--- SELECTED PASSAGE ---

The Makefile contains scripts for building OBI. On macOS or Linux, you should just be able to run make or one of the specific tasks below. On Windows consider using some sort of Linux virtual machine such as Docker or Vagrant. Most results will be in the build/ directory. If you have trouble, contact James.

  • make test merge and run SPARQL tests (this is run on every push to GitHub)
  • make sort sort templates, and fix quoting and line endings
  • make imports update OntoFox imports
  • make modules update ROBOT templates
  • make obi.owl build the release file; reasoning can take about 10 minutes
  • make views update ROBOT templates
  • make all prepare for a release, runs imports, modules, test, obi.owl, and views
  • make build/obi_merged.owl merge obi-edit.owl into a single file, don't reason
  • make clean remove temporary files

Development

We use git and GitHub to develop OBI. There's a lot of good documentation on both:

Initial Set Up

Before you can start developing with OBI, you will need to do some initial setup:

  1. sign up for a GitHub account

  2. install the Git command line tool, the GitHub Desktop app, or another Git client of your choosing

  3. configure Git with your name and email

  4. clone the OBI repository

  5. if you're using macOS and Excel, set up a pre-commit hook (see below for details):

    ln -s ../../src/scripts/check-line-endings.sh .git/hooks/pre-commit
    

Making Changes

Changes should be made in manageable pieces, e.g. add one term or edit a few related terms. Most changes should correspond to a single issue on the tracker.

--- SUPPLIED ENTRIES ---

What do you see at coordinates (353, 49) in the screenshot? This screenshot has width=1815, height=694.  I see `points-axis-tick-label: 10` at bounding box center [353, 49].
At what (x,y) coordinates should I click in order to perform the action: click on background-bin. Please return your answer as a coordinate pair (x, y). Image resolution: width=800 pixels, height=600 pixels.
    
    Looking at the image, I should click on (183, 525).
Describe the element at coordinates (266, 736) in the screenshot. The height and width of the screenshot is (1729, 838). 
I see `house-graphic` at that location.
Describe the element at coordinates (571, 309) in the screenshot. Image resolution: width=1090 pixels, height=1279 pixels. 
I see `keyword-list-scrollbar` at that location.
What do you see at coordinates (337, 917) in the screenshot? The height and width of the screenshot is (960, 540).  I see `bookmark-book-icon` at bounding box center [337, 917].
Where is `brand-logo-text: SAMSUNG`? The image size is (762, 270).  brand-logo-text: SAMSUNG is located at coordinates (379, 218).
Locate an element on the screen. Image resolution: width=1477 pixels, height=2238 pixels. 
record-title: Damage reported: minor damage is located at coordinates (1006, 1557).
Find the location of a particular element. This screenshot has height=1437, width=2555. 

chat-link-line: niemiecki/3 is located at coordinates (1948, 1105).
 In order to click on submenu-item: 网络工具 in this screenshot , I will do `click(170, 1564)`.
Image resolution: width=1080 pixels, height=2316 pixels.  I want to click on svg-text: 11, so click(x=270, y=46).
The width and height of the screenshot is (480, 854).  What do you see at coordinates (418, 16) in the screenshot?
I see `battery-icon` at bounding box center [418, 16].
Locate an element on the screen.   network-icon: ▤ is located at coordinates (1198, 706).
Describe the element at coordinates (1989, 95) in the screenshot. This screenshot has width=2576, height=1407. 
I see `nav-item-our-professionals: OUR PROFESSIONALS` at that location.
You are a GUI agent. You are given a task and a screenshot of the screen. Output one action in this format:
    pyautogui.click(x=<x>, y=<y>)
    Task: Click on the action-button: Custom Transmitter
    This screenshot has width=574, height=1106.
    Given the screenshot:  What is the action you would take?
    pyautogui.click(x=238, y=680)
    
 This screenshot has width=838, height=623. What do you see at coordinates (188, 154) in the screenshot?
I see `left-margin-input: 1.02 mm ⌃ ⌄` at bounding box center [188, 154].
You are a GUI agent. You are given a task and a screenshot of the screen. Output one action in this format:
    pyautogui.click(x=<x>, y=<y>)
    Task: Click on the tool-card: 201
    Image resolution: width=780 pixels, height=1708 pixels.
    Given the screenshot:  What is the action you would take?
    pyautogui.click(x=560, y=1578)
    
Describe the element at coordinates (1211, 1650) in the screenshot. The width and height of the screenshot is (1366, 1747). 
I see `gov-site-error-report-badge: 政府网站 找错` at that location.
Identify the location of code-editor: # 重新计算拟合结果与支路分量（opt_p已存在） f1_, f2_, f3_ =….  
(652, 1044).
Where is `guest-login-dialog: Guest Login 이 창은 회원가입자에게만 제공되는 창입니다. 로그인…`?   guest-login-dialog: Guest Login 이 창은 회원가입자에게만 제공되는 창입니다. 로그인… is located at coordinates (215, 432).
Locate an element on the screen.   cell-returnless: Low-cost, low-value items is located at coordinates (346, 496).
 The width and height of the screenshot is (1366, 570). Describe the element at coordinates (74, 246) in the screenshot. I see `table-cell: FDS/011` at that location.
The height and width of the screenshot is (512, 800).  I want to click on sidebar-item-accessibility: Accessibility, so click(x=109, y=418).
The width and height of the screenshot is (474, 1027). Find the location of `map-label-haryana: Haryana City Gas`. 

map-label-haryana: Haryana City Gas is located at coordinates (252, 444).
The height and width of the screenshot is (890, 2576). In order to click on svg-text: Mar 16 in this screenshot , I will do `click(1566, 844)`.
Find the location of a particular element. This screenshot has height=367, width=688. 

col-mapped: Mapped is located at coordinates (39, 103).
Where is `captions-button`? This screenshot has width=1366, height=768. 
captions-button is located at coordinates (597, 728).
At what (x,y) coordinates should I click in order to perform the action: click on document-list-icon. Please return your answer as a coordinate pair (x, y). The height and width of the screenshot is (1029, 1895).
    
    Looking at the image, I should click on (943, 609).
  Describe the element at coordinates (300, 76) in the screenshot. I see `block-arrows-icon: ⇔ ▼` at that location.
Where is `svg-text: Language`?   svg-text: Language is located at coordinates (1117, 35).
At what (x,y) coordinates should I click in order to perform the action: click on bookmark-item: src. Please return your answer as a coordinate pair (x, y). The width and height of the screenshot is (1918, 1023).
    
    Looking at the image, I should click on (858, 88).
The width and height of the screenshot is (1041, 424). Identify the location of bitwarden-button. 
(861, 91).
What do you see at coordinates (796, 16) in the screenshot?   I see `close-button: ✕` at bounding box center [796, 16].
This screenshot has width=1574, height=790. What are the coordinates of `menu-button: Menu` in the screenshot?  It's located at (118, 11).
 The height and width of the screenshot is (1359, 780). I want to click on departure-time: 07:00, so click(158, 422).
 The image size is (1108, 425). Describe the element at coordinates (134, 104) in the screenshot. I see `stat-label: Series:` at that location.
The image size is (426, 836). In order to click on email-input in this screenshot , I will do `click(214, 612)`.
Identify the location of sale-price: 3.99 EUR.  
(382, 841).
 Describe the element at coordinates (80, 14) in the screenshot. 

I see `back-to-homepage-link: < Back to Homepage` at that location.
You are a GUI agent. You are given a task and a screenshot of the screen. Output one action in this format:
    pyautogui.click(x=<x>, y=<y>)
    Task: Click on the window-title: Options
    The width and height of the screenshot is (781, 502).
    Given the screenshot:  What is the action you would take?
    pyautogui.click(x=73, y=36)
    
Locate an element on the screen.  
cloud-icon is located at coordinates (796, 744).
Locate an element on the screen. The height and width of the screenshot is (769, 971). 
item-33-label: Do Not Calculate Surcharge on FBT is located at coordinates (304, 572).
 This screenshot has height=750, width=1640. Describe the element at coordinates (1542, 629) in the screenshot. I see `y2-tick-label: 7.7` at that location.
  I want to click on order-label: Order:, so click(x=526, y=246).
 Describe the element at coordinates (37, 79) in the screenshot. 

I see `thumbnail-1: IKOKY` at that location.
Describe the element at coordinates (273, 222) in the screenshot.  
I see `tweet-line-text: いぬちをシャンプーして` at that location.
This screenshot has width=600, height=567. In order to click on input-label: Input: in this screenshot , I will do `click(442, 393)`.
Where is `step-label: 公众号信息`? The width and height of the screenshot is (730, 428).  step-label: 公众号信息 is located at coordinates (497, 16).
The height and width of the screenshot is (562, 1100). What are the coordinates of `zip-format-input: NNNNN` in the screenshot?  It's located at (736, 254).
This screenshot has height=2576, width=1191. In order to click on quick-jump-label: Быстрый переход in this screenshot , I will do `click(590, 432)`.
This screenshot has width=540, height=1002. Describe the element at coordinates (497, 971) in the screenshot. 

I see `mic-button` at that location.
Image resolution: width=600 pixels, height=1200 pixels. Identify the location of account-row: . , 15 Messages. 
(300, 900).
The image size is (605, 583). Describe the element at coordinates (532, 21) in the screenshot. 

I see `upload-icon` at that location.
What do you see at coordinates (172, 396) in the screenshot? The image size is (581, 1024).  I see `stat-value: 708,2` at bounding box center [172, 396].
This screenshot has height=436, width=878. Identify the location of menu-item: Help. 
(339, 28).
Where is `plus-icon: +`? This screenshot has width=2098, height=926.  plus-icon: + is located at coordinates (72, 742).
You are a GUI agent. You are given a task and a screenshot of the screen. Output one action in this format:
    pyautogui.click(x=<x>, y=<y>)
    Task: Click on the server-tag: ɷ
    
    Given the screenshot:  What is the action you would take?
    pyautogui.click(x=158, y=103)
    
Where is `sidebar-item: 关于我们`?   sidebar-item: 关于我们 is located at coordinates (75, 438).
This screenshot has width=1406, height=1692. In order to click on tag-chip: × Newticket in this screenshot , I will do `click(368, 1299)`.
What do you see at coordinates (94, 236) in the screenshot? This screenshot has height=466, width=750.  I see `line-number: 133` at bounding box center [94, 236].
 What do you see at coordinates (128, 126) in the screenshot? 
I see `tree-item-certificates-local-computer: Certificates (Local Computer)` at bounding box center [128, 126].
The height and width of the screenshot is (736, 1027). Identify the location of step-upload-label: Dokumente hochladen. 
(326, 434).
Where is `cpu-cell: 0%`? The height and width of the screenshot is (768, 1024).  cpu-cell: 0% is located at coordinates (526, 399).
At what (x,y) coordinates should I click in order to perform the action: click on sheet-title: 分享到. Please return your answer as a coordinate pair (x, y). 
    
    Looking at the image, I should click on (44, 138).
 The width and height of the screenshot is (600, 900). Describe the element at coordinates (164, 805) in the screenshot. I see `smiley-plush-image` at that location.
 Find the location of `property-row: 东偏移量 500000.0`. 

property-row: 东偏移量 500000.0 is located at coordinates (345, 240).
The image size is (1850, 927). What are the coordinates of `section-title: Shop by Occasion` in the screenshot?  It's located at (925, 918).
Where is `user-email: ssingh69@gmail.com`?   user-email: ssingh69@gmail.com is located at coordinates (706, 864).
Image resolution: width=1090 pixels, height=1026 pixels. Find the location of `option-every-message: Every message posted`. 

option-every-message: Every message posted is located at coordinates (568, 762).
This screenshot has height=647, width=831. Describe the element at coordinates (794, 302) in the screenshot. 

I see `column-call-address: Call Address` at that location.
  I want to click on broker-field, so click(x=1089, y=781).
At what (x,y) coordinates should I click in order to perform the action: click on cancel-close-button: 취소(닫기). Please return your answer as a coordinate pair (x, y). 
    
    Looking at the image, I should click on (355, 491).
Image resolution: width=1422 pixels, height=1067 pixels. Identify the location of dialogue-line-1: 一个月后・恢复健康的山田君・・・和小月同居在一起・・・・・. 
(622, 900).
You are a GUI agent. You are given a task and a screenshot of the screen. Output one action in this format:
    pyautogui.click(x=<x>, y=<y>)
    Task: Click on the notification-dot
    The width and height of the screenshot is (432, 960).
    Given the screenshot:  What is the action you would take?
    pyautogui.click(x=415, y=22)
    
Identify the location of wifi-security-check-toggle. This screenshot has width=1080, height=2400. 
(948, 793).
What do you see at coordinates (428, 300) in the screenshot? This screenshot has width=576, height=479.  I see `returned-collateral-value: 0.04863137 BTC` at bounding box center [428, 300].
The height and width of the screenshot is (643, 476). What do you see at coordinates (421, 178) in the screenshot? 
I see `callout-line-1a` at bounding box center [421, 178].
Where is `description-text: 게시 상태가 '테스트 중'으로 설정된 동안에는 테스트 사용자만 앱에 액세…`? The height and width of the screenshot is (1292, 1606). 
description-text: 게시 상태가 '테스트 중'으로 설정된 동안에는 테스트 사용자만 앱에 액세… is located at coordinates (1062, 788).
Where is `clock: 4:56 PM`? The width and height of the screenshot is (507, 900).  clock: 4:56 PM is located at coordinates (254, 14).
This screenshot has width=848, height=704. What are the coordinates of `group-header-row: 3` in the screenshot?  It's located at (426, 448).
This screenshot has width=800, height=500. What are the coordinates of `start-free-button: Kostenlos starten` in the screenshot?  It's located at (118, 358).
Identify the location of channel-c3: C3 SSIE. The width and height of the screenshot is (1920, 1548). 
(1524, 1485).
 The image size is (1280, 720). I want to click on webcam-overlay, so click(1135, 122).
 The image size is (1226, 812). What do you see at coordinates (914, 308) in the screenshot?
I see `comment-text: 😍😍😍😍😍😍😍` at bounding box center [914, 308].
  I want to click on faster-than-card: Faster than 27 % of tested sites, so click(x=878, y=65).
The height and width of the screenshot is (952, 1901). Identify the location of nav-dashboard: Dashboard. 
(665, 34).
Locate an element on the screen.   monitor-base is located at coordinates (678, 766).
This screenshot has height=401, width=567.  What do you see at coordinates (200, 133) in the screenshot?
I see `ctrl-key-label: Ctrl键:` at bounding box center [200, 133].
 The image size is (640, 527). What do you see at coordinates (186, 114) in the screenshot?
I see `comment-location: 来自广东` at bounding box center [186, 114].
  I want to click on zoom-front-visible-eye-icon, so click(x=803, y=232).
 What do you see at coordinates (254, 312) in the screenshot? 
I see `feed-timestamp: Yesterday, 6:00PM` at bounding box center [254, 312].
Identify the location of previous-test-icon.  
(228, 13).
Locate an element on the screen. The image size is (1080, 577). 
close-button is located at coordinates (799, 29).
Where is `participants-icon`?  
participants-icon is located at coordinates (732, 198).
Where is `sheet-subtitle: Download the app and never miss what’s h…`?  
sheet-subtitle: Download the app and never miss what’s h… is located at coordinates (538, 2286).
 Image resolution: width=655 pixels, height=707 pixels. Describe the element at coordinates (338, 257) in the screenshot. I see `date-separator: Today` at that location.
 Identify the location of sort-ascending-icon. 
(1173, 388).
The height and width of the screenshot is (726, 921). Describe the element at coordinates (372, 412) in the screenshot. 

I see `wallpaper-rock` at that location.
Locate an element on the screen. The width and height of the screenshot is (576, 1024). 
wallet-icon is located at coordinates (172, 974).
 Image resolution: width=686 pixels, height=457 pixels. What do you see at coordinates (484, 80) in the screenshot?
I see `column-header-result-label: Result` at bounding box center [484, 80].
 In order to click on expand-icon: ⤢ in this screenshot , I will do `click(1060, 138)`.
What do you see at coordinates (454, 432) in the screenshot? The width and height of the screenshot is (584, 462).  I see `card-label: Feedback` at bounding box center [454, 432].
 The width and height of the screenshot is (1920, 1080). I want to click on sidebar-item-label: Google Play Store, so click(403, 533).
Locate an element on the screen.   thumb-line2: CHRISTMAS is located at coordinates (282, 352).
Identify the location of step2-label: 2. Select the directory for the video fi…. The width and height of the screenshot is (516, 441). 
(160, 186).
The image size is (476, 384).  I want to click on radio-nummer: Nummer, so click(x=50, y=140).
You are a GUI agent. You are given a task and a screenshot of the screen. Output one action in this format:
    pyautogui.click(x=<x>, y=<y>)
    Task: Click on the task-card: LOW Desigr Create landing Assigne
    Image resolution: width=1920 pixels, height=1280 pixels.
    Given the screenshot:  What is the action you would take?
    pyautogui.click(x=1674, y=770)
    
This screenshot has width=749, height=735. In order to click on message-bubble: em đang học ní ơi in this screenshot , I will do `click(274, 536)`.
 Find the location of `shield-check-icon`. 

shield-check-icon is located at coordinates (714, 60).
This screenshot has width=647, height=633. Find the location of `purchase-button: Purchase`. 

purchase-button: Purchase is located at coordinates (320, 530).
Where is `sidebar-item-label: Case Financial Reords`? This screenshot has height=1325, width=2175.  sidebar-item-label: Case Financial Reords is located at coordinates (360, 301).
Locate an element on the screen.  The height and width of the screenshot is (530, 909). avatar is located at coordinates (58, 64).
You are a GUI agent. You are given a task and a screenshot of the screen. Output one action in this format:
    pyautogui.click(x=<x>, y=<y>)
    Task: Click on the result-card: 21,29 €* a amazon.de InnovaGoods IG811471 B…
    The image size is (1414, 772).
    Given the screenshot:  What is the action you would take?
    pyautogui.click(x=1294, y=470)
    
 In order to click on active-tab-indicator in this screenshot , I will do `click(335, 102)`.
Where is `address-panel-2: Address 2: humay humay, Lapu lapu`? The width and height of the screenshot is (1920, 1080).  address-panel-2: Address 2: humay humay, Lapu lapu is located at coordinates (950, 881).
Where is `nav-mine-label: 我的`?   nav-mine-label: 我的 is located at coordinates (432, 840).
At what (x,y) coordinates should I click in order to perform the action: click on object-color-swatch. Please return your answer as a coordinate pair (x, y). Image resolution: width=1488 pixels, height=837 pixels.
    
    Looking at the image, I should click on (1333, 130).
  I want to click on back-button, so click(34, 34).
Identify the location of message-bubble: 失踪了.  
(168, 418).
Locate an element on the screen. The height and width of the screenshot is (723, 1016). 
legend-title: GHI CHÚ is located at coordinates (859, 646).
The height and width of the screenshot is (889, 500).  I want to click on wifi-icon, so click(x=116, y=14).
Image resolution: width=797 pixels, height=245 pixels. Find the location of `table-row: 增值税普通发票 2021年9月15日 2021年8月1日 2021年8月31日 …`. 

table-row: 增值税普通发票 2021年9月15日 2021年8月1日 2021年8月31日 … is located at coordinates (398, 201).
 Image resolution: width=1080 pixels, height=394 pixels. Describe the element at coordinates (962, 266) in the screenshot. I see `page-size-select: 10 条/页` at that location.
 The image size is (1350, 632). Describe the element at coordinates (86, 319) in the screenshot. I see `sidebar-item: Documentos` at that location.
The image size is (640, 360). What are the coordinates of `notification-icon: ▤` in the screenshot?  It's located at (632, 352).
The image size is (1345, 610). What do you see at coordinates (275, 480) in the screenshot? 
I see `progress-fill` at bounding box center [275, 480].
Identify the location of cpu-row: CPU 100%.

---

#### [TASK REQUIREMENTS]
According to the OBI build and development notes, how long can reasoning take when running make obi.owl?

#### [YOUR RESPONSE]
About 10 minutes.